Son expansion dans ces deux pays pourrait même s’accroître encore, le groupe comptant sur le lancement de nouveaux produits, comme le 4x4 Duster. "Le Duster devrait être un formidable outil de conquête quand il sera lancé d’ici à la fin de l’année au Brésil, Argentine, Russie et en Inde, souligne Florent Couvreur. Je pense que ce produit convient par excellence à ce type de marché : peu cher, robuste, 4x4, pour un design intéressant."

Un positionnement que son concurrent français n’a pas choisi. PSA n’a pas joué la carte du low cost et voit son positionnement commercial trop basé sur les véhicules de milieu de gamme. Il est aussi certes monté en gamme avec notamment la DS ou le RCZ, mais ces ventes Premium ne représentent encore que 17% du chiffre d’affaires. Soit pas assez pour jouer dans la cour des BMW ou autres marques allemandes aux marges rentables.

Aucun pronostic pour 201

S’appuyant sur ses résultats du troisième trimestre, le groupe Renault se veut même rassurant sur les prochains mois et malgré les incertitudes macro économiques. Elles n’auraient, selon le directeur financier Dominique Thormann, "eu aucune incidence notable sur la demande d’automobiles". Le groupe voit le marché français en baisse de 3% pour l’année 2011 avec un marché mondial en hausse de 3%.

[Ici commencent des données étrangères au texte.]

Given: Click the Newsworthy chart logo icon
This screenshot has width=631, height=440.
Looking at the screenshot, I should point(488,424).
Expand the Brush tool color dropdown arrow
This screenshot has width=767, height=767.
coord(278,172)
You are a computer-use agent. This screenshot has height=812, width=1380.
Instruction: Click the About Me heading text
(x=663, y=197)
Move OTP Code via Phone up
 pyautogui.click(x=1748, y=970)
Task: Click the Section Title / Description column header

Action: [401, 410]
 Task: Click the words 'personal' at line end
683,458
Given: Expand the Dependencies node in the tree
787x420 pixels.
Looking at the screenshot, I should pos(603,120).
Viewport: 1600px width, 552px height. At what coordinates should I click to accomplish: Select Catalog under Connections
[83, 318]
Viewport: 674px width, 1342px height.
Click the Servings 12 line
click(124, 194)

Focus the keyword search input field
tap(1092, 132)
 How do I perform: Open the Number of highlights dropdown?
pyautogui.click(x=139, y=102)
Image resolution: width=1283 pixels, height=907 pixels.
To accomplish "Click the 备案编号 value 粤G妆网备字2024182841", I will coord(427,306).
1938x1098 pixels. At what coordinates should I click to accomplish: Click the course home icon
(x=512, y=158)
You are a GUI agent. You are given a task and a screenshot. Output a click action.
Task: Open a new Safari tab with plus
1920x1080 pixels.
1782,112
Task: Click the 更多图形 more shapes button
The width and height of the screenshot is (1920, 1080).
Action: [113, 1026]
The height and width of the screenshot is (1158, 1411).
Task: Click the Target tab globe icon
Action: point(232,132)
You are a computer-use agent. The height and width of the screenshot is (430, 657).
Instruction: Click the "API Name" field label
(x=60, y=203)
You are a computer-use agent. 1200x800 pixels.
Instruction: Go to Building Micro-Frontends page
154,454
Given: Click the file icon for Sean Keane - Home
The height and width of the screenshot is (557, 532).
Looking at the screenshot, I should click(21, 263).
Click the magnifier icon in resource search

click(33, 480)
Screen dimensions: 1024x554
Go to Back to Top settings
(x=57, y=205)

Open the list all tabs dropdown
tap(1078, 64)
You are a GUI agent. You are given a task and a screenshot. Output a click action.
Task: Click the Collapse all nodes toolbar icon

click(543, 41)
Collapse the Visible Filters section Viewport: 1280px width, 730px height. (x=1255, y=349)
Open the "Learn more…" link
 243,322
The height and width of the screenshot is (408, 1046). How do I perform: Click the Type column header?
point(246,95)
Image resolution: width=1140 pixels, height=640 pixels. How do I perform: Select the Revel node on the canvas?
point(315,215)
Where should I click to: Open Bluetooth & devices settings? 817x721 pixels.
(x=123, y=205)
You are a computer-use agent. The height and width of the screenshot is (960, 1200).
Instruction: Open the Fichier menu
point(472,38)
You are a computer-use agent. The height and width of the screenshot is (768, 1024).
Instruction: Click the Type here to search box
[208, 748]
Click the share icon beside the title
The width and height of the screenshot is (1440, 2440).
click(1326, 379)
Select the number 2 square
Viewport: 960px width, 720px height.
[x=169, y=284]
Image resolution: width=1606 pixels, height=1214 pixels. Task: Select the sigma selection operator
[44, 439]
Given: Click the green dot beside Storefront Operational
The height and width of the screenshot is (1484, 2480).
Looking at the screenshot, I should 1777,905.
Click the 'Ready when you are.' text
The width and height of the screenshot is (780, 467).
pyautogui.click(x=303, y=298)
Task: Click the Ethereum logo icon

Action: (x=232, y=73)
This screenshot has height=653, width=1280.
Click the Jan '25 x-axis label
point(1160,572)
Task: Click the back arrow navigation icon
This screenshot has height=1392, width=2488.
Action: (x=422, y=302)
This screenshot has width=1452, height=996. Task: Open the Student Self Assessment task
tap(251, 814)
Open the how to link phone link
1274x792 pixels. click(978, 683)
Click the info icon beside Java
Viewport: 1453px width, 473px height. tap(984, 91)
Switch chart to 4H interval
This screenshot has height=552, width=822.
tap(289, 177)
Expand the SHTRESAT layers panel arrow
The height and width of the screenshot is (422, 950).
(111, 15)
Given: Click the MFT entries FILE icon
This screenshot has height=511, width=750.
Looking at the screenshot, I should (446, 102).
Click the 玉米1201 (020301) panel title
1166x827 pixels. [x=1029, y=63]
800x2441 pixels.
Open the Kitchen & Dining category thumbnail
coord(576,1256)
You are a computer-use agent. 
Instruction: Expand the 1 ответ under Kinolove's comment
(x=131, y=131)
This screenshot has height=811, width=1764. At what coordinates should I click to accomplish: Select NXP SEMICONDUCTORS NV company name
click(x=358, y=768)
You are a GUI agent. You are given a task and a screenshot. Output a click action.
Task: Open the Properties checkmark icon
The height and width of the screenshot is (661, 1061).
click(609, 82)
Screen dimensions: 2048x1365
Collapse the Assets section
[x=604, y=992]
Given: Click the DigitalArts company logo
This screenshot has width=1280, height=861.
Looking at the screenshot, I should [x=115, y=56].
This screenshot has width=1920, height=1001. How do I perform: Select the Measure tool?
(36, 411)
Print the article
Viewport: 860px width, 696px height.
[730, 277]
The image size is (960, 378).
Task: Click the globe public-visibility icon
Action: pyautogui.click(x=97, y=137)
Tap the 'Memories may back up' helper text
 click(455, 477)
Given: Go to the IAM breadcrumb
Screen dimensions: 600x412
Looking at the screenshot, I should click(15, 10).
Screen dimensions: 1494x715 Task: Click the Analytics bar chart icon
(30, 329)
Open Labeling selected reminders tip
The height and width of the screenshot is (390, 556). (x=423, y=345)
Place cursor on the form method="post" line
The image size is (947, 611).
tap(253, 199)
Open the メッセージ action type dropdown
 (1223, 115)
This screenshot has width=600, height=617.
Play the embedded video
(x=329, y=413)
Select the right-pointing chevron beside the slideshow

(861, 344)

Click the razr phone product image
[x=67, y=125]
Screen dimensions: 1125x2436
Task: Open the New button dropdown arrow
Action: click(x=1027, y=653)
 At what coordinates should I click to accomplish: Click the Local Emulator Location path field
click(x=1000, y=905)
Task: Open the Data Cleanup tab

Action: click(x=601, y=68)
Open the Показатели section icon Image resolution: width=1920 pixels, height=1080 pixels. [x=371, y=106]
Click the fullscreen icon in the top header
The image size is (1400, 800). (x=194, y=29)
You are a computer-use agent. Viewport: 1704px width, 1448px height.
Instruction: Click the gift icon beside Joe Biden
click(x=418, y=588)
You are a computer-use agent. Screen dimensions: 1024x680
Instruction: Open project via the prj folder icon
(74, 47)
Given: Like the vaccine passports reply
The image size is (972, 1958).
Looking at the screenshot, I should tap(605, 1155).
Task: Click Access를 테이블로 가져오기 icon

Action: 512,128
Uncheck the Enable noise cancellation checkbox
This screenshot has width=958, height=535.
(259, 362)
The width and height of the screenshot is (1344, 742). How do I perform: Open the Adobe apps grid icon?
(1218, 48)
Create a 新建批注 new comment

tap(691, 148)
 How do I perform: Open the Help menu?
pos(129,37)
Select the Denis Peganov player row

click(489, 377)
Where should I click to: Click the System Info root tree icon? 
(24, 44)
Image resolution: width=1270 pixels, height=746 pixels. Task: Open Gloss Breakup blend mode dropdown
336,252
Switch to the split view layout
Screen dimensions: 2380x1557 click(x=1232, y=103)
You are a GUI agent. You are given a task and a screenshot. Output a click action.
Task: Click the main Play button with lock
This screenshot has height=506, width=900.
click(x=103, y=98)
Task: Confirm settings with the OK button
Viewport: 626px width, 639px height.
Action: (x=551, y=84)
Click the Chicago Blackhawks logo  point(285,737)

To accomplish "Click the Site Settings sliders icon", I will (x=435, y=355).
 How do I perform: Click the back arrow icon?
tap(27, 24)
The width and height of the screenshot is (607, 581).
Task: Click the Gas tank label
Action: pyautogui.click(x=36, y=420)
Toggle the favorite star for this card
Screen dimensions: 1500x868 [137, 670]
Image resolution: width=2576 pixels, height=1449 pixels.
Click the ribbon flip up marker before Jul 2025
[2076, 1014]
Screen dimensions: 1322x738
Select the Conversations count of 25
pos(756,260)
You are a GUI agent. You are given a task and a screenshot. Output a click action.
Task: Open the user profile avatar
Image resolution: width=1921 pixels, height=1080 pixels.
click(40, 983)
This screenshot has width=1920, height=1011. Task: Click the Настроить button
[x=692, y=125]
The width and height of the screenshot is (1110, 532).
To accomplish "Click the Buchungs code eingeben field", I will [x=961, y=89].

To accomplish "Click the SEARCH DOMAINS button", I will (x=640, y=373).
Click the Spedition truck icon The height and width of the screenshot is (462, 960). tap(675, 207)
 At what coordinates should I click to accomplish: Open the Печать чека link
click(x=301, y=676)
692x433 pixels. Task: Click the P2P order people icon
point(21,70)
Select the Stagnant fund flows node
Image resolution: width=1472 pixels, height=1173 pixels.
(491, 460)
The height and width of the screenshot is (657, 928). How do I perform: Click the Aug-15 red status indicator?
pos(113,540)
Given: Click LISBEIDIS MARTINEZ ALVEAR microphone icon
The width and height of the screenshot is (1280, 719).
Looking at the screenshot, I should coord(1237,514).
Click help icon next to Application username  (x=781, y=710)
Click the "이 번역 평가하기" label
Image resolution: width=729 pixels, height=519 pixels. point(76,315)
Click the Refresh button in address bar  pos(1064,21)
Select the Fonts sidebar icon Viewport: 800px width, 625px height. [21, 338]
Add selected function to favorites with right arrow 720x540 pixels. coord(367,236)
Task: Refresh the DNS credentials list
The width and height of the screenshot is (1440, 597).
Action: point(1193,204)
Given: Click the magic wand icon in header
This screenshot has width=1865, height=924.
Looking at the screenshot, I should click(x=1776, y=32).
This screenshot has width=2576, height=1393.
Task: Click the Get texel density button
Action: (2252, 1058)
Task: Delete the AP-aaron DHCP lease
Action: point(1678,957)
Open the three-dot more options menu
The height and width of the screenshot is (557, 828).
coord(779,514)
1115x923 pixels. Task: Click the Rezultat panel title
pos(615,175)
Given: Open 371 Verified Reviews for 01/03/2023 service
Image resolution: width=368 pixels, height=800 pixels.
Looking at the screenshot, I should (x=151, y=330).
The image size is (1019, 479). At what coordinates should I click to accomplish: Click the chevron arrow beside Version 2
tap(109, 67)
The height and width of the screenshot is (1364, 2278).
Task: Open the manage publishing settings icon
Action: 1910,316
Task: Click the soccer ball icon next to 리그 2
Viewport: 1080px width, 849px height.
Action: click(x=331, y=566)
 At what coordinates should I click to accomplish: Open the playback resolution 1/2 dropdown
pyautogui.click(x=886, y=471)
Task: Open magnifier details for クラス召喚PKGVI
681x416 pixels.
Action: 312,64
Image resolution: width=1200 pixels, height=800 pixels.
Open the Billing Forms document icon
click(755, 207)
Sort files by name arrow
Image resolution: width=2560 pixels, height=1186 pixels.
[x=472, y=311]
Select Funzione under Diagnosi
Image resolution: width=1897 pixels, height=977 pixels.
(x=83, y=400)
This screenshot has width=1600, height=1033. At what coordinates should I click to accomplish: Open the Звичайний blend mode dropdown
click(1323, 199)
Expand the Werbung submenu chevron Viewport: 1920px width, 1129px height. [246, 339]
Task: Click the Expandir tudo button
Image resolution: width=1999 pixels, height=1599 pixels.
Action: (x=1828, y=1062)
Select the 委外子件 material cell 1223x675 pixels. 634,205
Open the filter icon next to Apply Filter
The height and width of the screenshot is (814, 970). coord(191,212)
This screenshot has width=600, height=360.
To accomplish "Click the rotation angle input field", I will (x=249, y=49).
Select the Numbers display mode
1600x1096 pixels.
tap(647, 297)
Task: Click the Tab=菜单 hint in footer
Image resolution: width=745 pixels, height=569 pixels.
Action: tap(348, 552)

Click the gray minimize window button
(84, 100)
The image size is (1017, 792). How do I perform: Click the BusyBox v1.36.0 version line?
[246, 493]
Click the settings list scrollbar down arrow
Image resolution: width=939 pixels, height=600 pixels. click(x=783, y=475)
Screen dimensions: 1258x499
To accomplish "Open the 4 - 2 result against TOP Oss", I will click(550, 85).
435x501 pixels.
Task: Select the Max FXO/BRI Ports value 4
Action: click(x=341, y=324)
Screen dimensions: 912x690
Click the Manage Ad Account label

De quoi permettre à Renault de confirmer son objectif de réaliser des ventes et un chiffre d’affaires en 2011 supérieurs à ceux de 2010. Mais pour 2012, le constructeur se refuse à tout pronostic, évoquant avant tout le lancement de la production dans la nouvelle usine de Tanger de trois modèles dérivés de la plateforme Dacia.

Une attitude qui là encore tranche avec celle de PSA, qui a abaissé mercredi ses prévisions annuelles et a annoncé pour 2012 de nouvelles mesures d'économies qui vont se traduire par des suppressions de postes.